How to exclude some ratings from implicit feedback, and at the same time, to leave it for user latent representation?

yustiks commented 3 years ago

I would like to change the minimisation function for implicit feedback. Namely, I would like to delete values of rating equal to 4 from implicit feedback, at the same time, I would like to have this information as a training data (but I do not want to consider it as implicit information).

How to implement it?

Praful932 commented 3 years ago

Interesting, So you mean in the forward pass you don't want to consider ratings which have 4 as value(implicit) but would like to have it in the training data, Since you don't want it to be considered in the implicit feedback, you can control that in the implicit_feedback function Is that what you mean?

yustiks commented 3 years ago

@Praful932 yes, true. I try to create different data for implicit_feedback and fit methods, but I got an error. which probably means, I can not do it.

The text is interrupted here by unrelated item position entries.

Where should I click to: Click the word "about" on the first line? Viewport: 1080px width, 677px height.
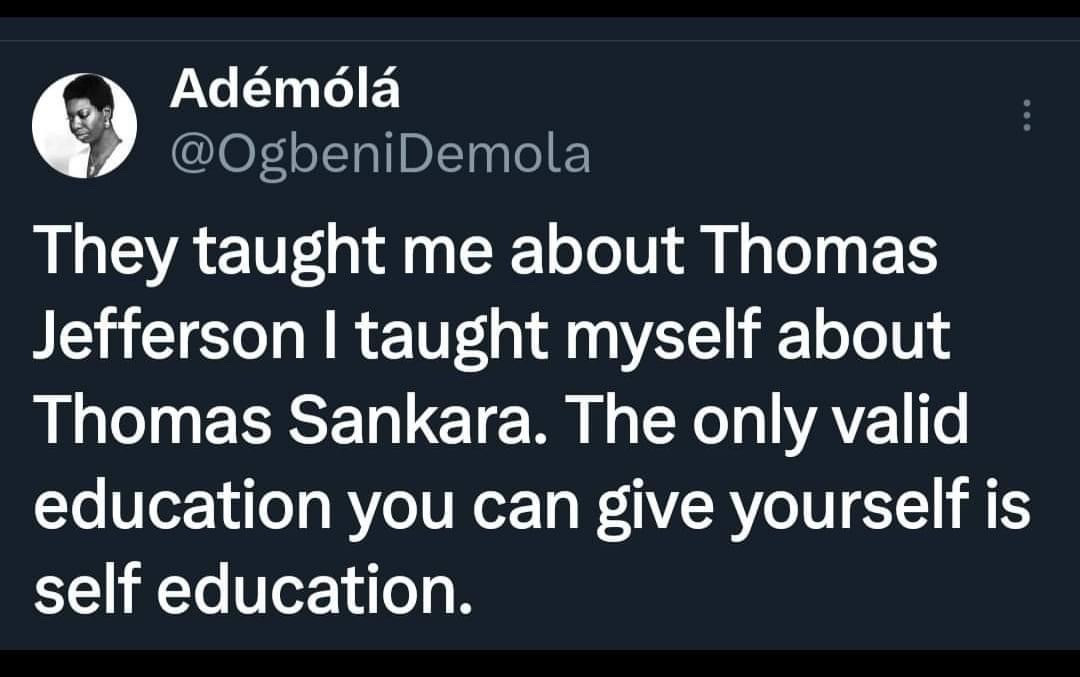pos(587,255)
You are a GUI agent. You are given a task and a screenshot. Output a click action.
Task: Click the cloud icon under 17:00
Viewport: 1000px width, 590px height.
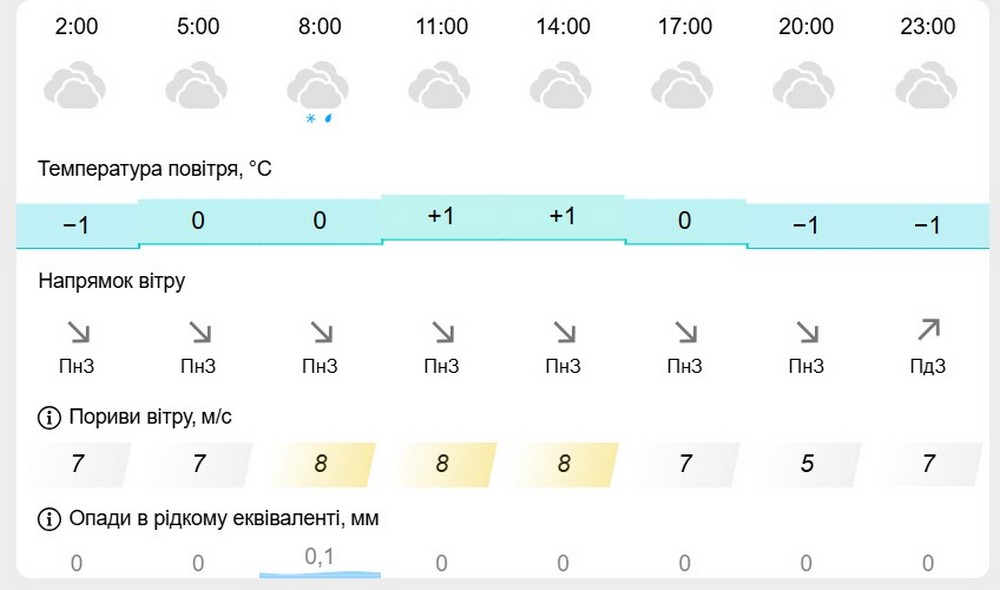[683, 86]
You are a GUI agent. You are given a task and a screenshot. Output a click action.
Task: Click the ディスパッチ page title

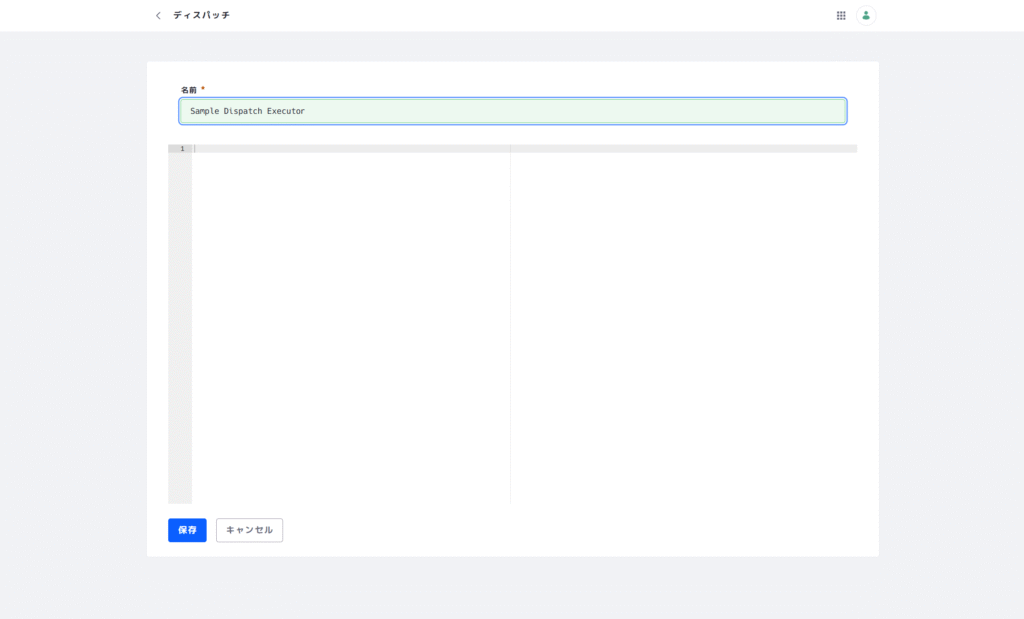[201, 16]
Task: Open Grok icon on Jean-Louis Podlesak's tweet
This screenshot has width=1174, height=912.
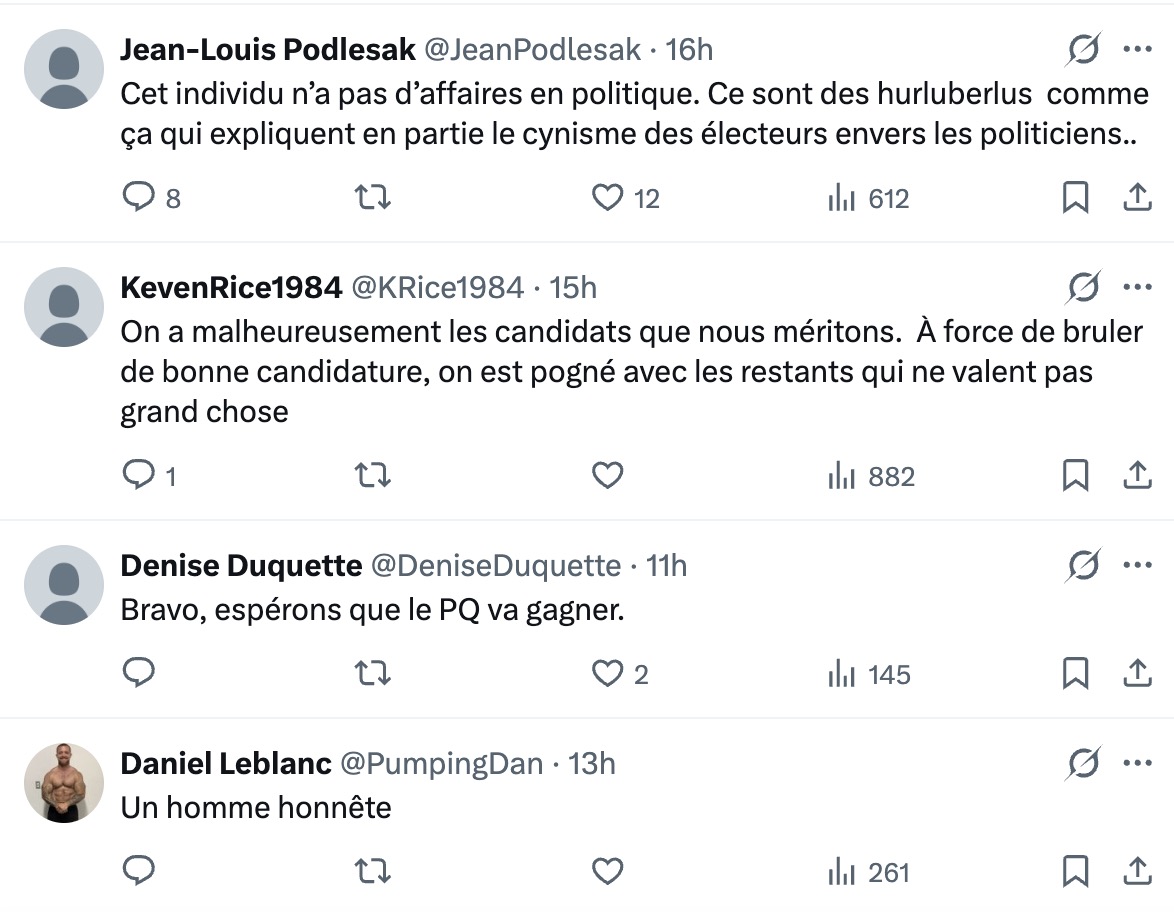Action: (x=1083, y=49)
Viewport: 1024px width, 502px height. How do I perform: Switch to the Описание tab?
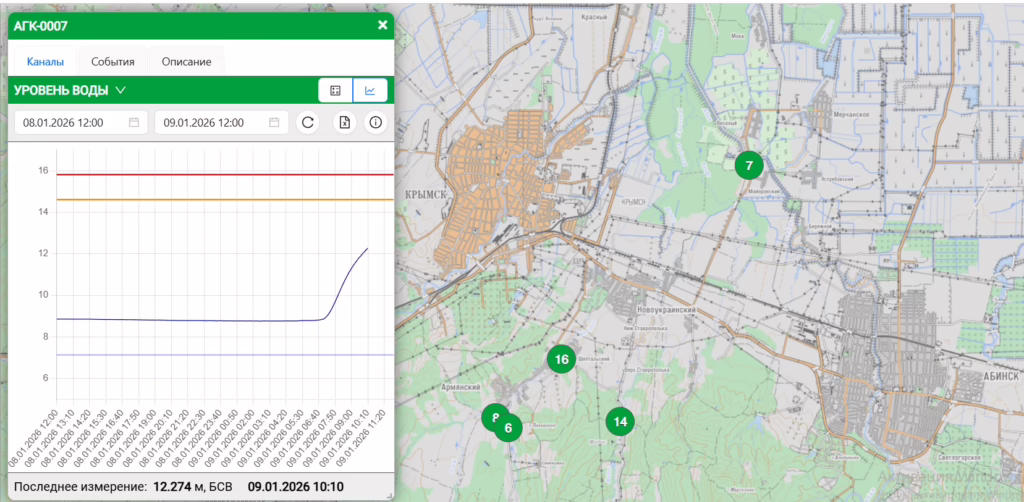(186, 61)
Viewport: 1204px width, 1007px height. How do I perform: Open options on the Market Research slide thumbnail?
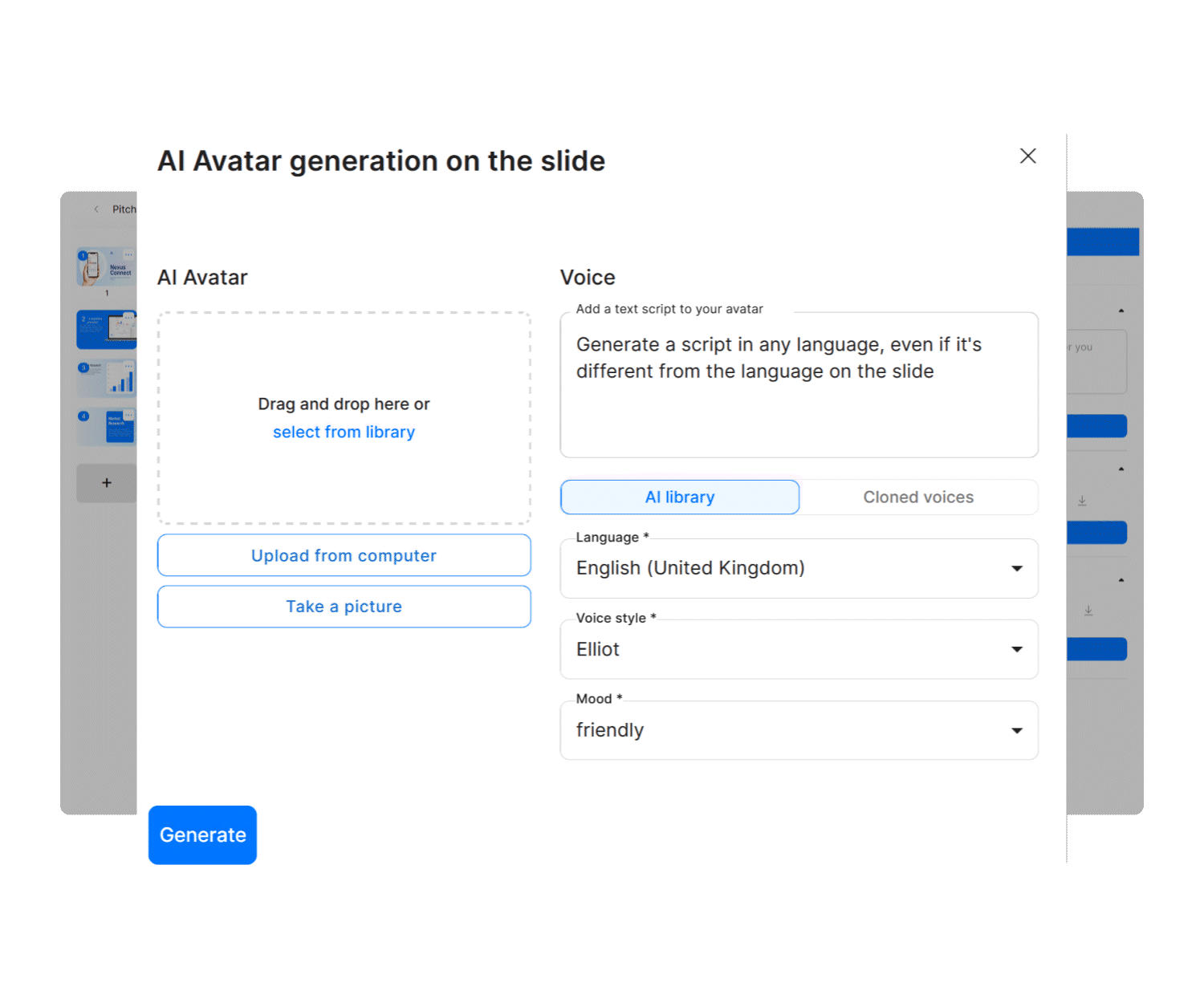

In my case, rating of 4 is considered as non-implicit information, therefore, we don't want to add their latent representation into the minimization function

Praful932 commented 3 years ago

Instead of creating different data, why don't you try modifying the function to add only the rating that are not 4 to self.user_rated_items, I believe that would work

yustiks commented 3 years ago

@Praful932 I modified the code, and what I have is the nan values:

991/4619 [=====>........................] - ETA: 4:14 - loss: nan - mse: nan

yustiks commented 3 years ago

@Praful932 and this is what I added to the function (y is list of ratings for train data):

def implicit_feedback(self, X, y):
        """Maps a user to rated items for implicit feedback.

        Needs to be called before fitting the Model.

        Parameters
        ----------
        X : numpy.ndarray
            User Item table.

        Raises
        ------
        AttributeError
            If this is not called before calling `fit()`.
        """

        self.user_rated_items = [[] for _ in range(self.n_users)]
        for u, i, rating in zip(X[:, 0], X[:, 1], y):
            if rating != 4:
                self.user_rated_items[u].append(i)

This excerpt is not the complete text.